Proteção. A vacina disponível no mercado brasileiro e reconhecida pelo Ministério da Agricultura, Pecuária e Abastecimento (MAPA, Brasília/DF) é a Leishtec. “Ela só pode ser ofertada a animais soronegativos, acima de quatro meses de idade e em três doses iniciais, com intervalo de 21 dias entre elas, e, depois, reforços anuais”, recomenda. Cada dose custa em torno de R$ 120 e o exame de sorologia é R$ 90. “A Leishmune esteve no mercado, mas não haviam terminado a fase 3 do estudo e, quando terminaram, o MAPA considerou que as vendas deveriam ser interrompidas”, lembra.

Anaiá também comenta o fato de que a Medicina Veterinária está no topo das profissões com alto índice de depressão e suicídio e relaciona com as escolhas dos tutores de cães e gatos acometidos pela Leishmaniose, que afetam os veterinários: “É público e notório que o profissional que realiza a eutanásia não gosta do que está fazendo. Muitas vezes, ele tem que sacrificar um animal soropositivo, porém, assintomático: o pet está bem, abanando o rabo, mas deve ser sacrificado, porque é um reservatório e a decisão foi da família”, evidencia.

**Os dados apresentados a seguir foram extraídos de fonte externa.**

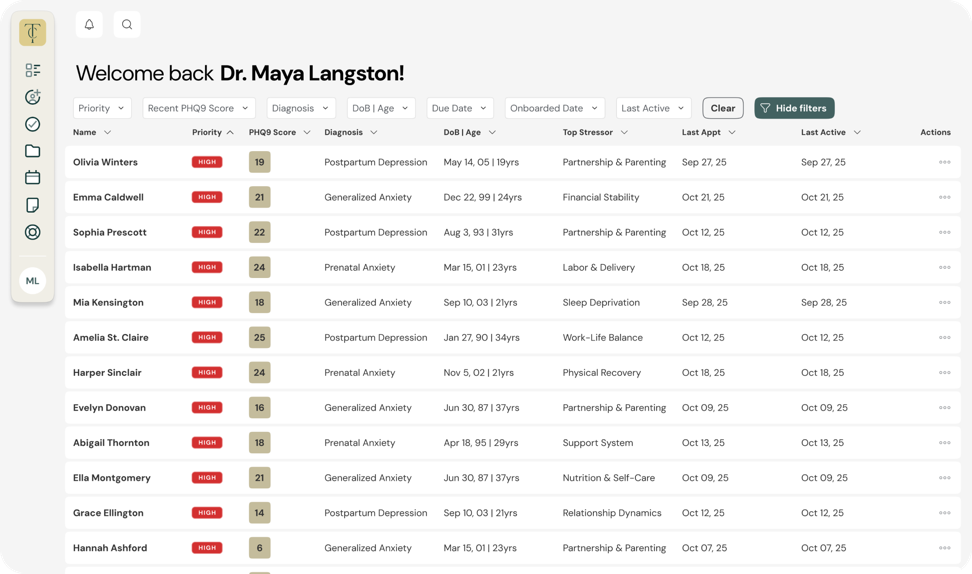Expand the Recent PHQ9 Score filter

[x=199, y=108]
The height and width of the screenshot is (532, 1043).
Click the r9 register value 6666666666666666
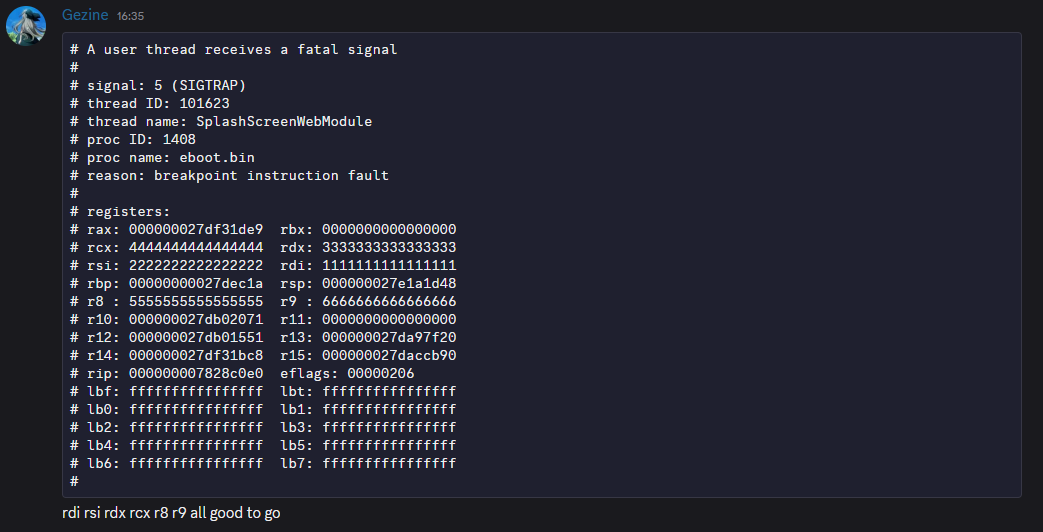pyautogui.click(x=389, y=301)
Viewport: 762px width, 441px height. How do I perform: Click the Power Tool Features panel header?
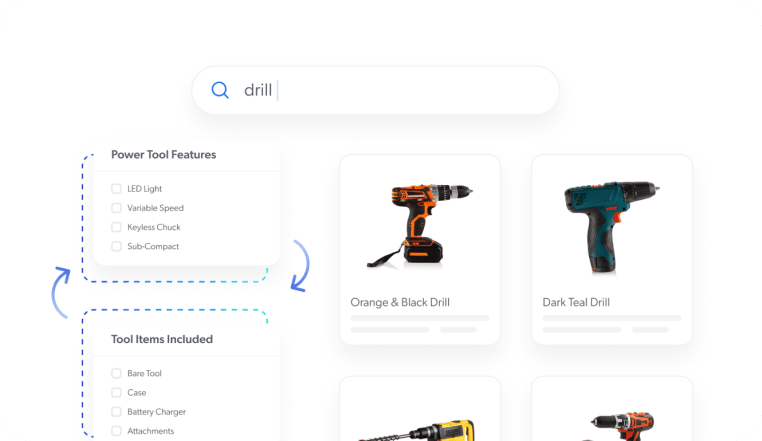point(163,155)
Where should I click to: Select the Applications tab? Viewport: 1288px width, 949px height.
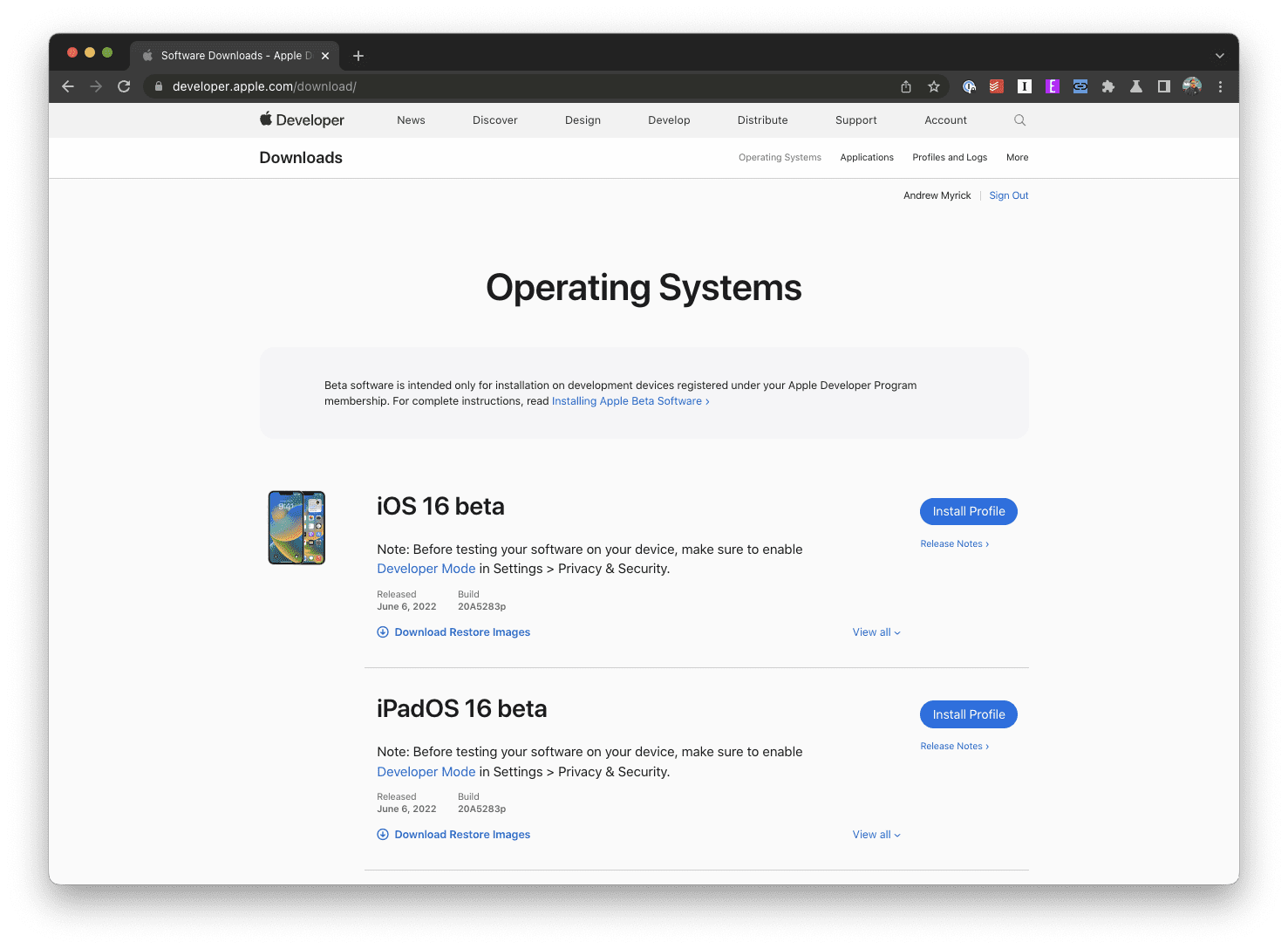(x=867, y=158)
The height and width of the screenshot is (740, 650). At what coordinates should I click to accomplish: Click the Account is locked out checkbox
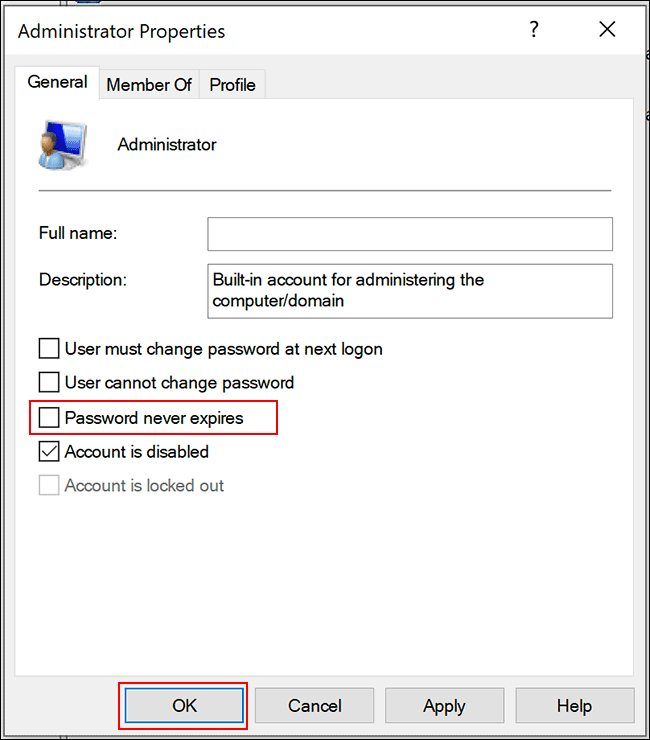(x=49, y=485)

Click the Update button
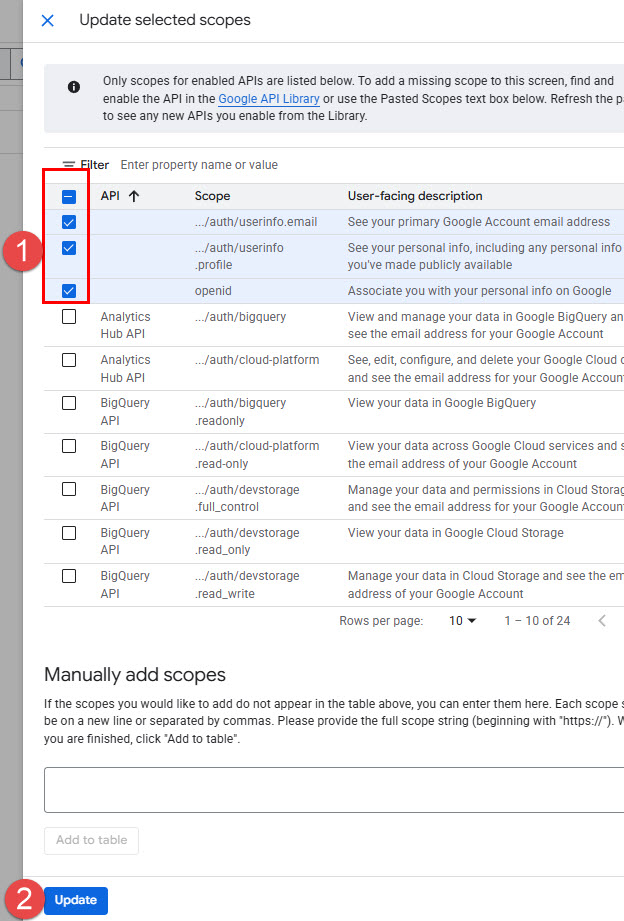tap(76, 900)
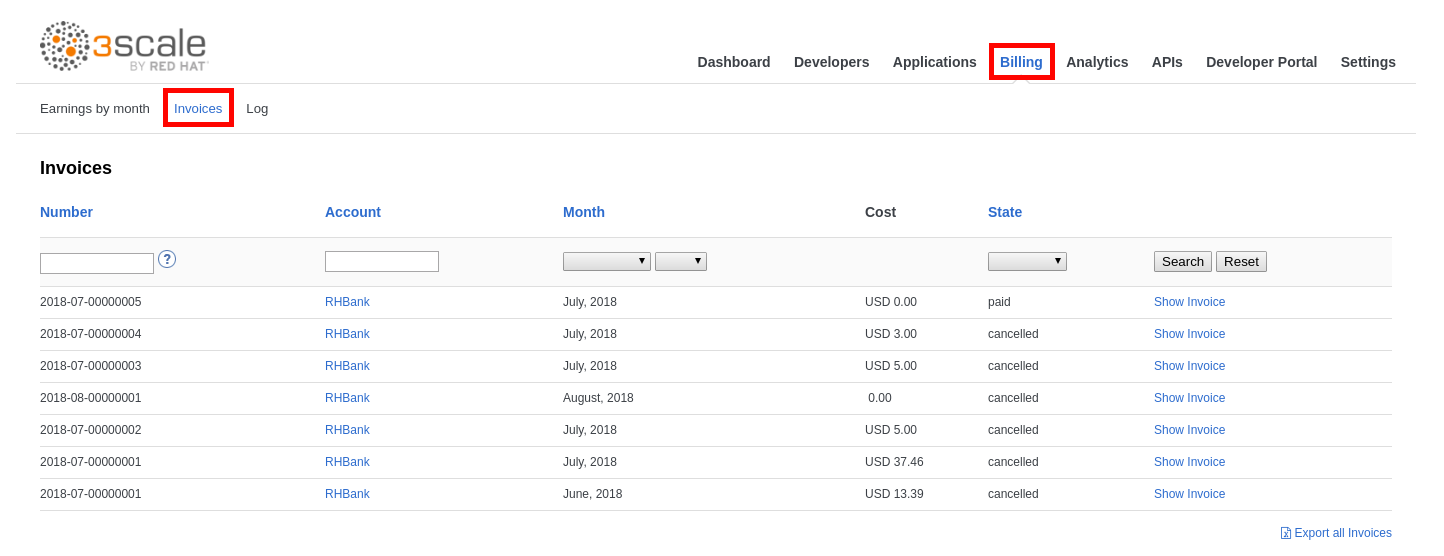Screen dimensions: 1444x556
Task: Focus the invoice Number filter field
Action: (x=97, y=263)
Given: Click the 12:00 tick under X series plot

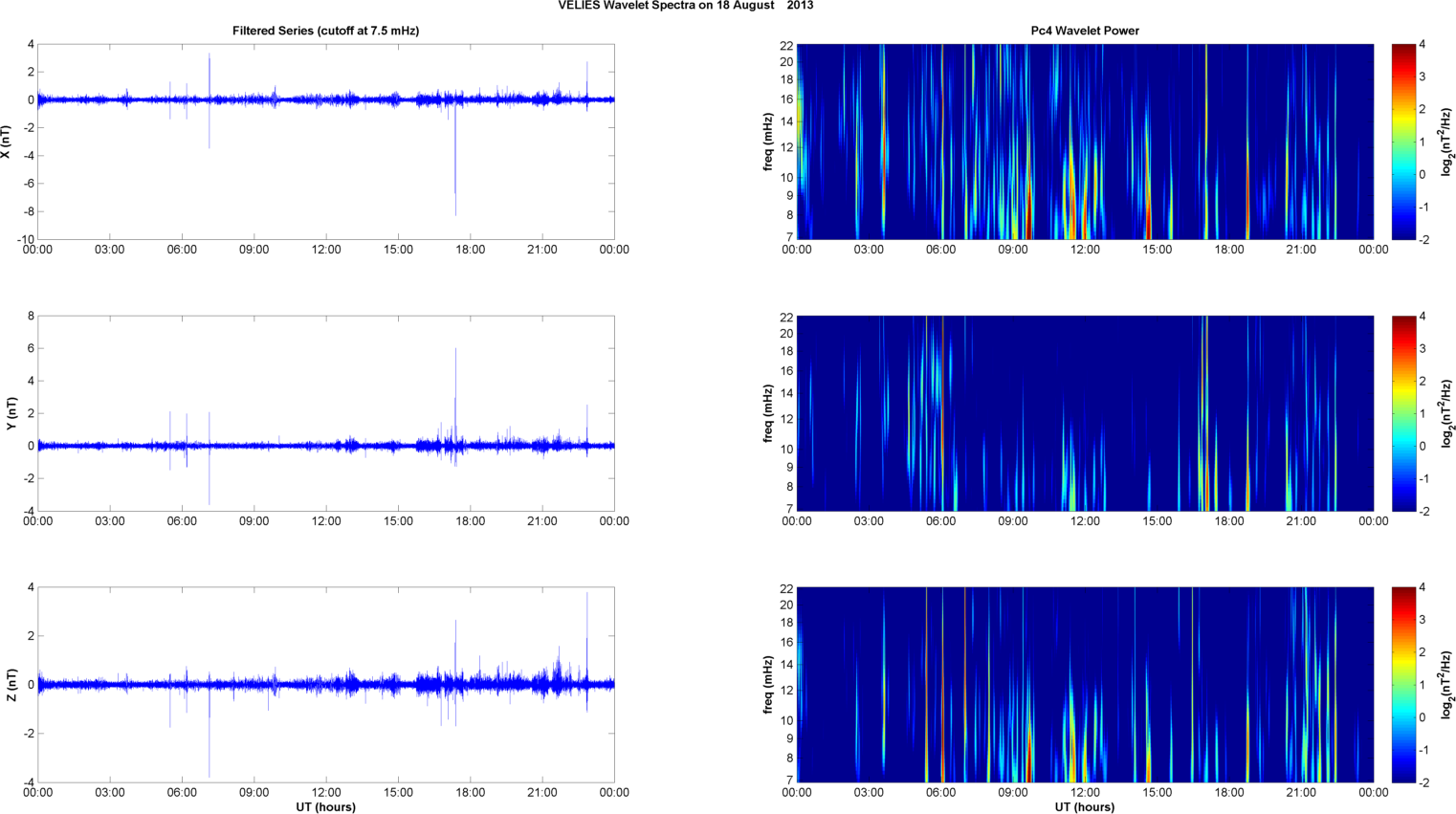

A profissional também faz um apelo a toda a comunidade, mesmo àquelas pessoas que não têm animais, mas que, também, podem fazer seu papel: “É preciso cuidar do ambiente, utilizando repelente e se precavendo contra o mosquito. Devemos pensar nas pessoas ao nosso redor, no vizinho que pode ser portador de HIV, um bebê ou um idoso, indivíduos mais expostos à contaminação”, finaliza.